▶ **Material for the task**:
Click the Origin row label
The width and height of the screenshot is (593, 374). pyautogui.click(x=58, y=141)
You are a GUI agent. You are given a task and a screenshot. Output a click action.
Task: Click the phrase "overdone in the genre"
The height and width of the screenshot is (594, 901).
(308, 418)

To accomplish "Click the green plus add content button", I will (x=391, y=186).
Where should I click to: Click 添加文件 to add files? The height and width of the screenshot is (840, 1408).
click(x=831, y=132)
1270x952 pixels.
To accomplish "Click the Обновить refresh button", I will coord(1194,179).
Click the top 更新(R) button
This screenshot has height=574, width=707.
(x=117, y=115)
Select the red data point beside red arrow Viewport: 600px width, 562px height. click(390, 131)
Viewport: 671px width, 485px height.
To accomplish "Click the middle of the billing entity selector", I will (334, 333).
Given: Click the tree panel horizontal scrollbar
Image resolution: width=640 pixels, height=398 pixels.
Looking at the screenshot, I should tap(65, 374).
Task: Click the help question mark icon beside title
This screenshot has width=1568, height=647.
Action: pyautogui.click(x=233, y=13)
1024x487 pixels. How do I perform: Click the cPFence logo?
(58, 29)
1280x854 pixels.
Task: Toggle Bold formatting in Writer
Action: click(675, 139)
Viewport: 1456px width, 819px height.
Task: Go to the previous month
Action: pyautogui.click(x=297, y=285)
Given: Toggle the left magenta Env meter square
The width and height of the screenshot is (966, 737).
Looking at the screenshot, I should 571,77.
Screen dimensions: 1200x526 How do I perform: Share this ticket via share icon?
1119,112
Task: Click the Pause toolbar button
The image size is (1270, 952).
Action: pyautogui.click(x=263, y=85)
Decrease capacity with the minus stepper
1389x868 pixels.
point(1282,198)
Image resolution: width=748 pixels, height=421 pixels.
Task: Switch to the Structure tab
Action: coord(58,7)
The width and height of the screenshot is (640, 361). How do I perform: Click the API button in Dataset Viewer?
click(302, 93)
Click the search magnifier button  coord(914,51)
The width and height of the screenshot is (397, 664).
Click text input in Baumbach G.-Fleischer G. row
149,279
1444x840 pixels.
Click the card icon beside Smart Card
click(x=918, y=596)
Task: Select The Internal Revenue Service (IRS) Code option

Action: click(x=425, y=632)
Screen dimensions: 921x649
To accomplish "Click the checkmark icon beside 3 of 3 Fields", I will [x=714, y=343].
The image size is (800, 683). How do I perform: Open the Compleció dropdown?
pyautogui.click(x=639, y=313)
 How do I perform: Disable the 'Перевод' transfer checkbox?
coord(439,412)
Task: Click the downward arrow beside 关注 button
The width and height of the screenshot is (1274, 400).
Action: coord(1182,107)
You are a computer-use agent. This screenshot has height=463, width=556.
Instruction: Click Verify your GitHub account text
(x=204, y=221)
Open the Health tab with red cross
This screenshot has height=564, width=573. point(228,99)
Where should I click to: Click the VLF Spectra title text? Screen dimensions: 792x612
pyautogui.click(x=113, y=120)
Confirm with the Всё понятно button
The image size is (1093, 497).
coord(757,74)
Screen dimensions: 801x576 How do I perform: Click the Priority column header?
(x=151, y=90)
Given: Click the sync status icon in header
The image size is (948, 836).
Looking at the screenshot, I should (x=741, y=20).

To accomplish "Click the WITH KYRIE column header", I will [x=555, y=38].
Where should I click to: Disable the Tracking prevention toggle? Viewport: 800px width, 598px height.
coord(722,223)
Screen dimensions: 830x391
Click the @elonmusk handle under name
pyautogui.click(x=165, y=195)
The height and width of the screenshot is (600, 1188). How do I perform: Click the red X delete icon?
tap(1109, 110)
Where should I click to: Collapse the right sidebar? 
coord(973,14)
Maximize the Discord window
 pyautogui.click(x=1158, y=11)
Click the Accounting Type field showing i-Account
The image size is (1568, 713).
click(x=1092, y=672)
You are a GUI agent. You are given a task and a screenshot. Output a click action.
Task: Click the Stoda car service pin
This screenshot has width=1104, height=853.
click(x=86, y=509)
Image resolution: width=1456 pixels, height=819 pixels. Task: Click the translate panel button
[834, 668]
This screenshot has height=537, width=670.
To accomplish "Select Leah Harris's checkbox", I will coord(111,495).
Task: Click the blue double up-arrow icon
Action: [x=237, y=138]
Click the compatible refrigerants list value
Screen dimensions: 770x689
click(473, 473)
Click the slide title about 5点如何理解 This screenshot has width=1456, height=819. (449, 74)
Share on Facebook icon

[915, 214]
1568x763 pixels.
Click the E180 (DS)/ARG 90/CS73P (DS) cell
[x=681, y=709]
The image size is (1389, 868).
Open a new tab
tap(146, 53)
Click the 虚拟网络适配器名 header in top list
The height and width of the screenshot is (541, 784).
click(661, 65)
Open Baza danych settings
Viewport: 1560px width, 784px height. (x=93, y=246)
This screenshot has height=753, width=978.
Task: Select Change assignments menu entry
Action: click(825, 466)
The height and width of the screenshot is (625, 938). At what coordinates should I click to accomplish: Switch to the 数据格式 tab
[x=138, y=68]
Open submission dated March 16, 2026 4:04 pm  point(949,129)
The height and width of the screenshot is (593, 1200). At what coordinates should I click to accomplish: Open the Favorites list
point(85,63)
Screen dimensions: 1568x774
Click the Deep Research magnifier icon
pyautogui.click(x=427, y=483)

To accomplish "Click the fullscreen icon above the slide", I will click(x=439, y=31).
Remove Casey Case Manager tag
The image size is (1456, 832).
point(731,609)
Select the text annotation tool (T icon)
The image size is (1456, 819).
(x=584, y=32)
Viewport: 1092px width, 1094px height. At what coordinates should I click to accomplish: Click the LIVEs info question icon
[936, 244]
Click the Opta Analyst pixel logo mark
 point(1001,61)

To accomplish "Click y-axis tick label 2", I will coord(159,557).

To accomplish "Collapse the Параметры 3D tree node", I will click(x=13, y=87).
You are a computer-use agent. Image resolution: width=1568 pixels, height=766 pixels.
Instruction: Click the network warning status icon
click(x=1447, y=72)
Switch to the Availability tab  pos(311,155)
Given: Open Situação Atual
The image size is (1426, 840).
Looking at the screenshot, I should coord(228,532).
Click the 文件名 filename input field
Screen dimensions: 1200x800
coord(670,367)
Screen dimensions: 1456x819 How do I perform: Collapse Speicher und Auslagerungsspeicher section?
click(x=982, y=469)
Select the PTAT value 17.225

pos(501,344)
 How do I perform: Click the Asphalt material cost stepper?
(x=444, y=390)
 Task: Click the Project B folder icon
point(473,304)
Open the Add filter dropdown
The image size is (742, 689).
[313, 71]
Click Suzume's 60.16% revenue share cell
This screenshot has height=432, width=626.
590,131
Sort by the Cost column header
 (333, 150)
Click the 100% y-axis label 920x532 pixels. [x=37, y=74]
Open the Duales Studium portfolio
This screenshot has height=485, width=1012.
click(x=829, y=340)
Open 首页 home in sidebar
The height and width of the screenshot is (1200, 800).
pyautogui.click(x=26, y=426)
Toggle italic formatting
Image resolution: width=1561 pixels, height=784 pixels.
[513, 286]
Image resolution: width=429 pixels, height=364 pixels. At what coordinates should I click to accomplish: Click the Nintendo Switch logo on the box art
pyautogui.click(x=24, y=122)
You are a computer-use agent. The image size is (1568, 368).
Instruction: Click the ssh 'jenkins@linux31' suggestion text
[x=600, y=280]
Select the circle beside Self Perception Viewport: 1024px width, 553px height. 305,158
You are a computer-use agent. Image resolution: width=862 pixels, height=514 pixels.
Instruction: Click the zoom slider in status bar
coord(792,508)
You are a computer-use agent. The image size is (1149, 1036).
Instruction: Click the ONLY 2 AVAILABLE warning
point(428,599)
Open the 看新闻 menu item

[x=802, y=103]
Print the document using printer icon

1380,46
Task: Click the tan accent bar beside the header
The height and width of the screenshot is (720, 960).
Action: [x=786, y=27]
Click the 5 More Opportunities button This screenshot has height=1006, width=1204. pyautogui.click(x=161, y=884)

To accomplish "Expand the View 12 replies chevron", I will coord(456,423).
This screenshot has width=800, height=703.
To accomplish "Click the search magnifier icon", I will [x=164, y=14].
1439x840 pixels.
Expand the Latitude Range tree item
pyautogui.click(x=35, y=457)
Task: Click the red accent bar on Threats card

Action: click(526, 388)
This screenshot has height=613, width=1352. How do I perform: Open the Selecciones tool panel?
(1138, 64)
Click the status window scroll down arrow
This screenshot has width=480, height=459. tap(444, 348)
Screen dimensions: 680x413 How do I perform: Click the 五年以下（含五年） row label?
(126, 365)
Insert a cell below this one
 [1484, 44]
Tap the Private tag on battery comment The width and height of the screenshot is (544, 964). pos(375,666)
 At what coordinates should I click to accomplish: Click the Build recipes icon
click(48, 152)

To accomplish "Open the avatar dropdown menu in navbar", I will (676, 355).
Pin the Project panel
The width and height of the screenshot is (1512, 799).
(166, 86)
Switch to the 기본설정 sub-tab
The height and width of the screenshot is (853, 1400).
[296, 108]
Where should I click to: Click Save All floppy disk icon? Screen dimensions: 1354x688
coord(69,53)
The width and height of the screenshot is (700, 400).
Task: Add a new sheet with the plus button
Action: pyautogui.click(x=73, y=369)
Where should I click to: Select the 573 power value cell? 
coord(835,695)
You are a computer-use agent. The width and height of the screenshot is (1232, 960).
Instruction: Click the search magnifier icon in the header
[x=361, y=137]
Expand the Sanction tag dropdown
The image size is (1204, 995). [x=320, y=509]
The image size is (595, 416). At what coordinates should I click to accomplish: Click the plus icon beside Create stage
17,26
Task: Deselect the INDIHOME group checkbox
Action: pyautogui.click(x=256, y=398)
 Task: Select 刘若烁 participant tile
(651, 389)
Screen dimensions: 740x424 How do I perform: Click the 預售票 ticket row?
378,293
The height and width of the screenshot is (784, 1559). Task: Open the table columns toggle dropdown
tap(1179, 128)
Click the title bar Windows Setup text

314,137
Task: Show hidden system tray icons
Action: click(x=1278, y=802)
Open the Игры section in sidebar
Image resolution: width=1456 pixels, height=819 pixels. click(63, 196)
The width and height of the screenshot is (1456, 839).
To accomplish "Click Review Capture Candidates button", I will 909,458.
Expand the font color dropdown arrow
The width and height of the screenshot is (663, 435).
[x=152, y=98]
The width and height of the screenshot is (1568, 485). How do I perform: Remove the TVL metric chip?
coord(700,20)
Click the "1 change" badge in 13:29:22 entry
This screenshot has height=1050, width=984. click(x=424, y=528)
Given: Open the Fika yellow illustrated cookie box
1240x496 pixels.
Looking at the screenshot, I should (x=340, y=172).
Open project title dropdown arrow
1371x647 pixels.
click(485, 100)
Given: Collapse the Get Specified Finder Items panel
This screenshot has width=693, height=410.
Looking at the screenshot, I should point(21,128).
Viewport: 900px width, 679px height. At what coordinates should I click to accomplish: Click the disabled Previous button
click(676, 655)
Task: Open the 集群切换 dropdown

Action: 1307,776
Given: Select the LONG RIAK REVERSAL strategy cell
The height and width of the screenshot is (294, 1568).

▶ **Exercise description**:
Format the stretch from the first line through the line containing "(x=117, y=115)" as a Markdown table with two columns, Row and Line text, and leave out any blank lines.

▶ **In response**:
| Row | Line text |
|---|---|
| 1 | Click the Origin row label |
| 2 | The width and height of the screenshot is (593, 374). pyautogui.click(x=58, y=141) |
| 3 | You are a GUI agent. You are given a task and a screenshot. Output a click action. |
| 4 | Task: Click the phrase "overdone in the genre" |
| 5 | The height and width of the screenshot is (594, 901). |
| 6 | (308, 418) |
| 7 | To accomplish "Click the green plus add content button", I will (x=391, y=186). |
| 8 | Where should I click to: Click 添加文件 to add files? The height and width of the screenshot is (840, 1408). |
| 9 | click(x=831, y=132) |
| 10 | 1270x952 pixels. |
| 11 | To accomplish "Click the Обновить refresh button", I will coord(1194,179). |
| 12 | Click the top 更新(R) button |
| 13 | This screenshot has height=574, width=707. |
| 14 | (x=117, y=115) |